Tuesday, June 14, 2022

Perseverance, Character, and Hope 

COVID interrupted everyone’s life. That’s a given. However, during the pandemic, my daughter, son-in-law, and four grandchildren moved from their small Cape Cod house seated on a postage stamp yard in Kenosha to a spacious home situated on a sprawling park-like two acre lot further north in Wisconsin. This summer I finally had the opportunity to visit. 

 

It is always good to wrap my arms around my family. It was particularly comforting to be a part of the day-to-day life of my daughter and her tribe. I celebrated the end of school with them on Friday. We explored “The Domes” botanical gardens on Saturday. On Sunday I attended church with my sweet ones and met some of their friends.

 

We talked, played, visited, and walked. The grandkids took me on a tour of their backyard and we roasted marshmallows over the fire pit. Time together is a treasure. As my youngest daughter says, “It fills your tank.”

 

While visiting, Matthias, my eleven-year-old grandson was to try out for an elite soccer team. He’s played summer soccer a few years. The tryouts for this travel team were held the week of my visit. Many of the kids in the select soccer program play all year long. Many have played together for years. Matthias headed out anyway, committed to do his best. 

 

A few hours later his dad brought him home from the first night of trials. “It was brutal,” Tim told us. 

 

This Guy. He Inspires Me.

Brutal.

 

I ached for my grandson. At first. Then I recognized the power of the experience. I told Matthias how one year, his Aunt Kendall decided to try out for the Cincinnati Symphony Youth Orchestra (CSYO). The program was demanding and accepted only the best musicians. 

 

Kendall secured the audition piece and took it to her violin teacher. 

 

“You will fall flat on your face!” the teacher told her. She then turned to me. “Those kids she’ll be up against have been playing violin since they were three years old.
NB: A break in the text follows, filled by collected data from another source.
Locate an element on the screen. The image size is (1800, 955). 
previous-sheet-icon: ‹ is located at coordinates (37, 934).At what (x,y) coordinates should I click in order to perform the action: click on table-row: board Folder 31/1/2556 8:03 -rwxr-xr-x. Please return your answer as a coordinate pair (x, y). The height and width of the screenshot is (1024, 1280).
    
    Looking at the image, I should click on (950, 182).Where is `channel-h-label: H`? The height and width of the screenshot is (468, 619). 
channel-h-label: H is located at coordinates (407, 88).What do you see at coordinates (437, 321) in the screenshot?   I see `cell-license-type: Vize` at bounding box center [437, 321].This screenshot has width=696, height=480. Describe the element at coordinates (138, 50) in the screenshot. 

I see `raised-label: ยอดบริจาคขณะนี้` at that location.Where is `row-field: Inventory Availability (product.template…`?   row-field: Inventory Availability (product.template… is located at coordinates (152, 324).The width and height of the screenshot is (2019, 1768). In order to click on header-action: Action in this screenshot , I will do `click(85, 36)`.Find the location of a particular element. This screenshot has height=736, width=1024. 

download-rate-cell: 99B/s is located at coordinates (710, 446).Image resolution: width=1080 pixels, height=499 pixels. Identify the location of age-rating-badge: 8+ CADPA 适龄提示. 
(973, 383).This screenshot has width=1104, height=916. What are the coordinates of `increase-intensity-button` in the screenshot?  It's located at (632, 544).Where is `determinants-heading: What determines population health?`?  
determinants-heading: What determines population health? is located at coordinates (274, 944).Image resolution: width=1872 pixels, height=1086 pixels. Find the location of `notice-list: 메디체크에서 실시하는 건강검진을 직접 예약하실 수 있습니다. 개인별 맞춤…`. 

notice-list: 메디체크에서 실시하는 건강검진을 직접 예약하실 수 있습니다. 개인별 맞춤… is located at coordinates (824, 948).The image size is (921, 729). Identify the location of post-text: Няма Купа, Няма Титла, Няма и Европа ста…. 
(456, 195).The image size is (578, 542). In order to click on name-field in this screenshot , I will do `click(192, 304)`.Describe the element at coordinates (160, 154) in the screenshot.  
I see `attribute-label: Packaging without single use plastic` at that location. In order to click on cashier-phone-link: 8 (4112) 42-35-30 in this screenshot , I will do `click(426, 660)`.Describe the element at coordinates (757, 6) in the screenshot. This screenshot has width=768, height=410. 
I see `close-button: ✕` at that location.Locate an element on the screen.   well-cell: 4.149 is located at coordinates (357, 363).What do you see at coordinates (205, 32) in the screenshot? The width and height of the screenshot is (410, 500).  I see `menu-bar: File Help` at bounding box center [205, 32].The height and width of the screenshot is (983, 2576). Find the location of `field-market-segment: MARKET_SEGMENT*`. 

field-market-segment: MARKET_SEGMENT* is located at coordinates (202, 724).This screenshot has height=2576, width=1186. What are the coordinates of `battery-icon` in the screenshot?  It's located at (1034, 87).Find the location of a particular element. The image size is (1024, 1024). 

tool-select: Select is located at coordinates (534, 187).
She’ll fall flat on her face! Then what?”

 

“Then I’ll be there to pick her up,” I said.

 

Kendall was heading to a music camp that summer. She took the audition piece with her. In addition to the music the campers practiced and performed, Kendall’s camp instructor helped her learn the audition piece. 

 

She came home and put her name in the CSYO hat. The audition came and although Kendall did her best, she did not make the roster. 

 

But…because of her hard work and determination to improve her skills as a violinist, she auditioned for the Middletown Youth Orchestra and made first chair.

 

What a good reminder to me. 

 

I leave my kiddos in Wisconsin soon. From here I head to a major writing conference near Chicago. Like my grandson, I’m not in the same league with many of the writers I’ll be rubbing elbows with at this conference. I’ll be sitting at the feet of masters of the craft of writing. 

 

I needed this reminder of who I am. I need to remember to humble myself to the teaching I’ll receive. I need to remind myself to practice my craft if I want to score those goals. 

 

Romans 5:3-5 is a good reminder for us all…okay, me in particular:

 

…we also glory in our sufferings, because we know that suffering produces perseverance; perseverance, character; and character, hope. And hope does not put us to shame, because God’s love has been poured out into our hearts through the Holy Spirit, who has been given to us.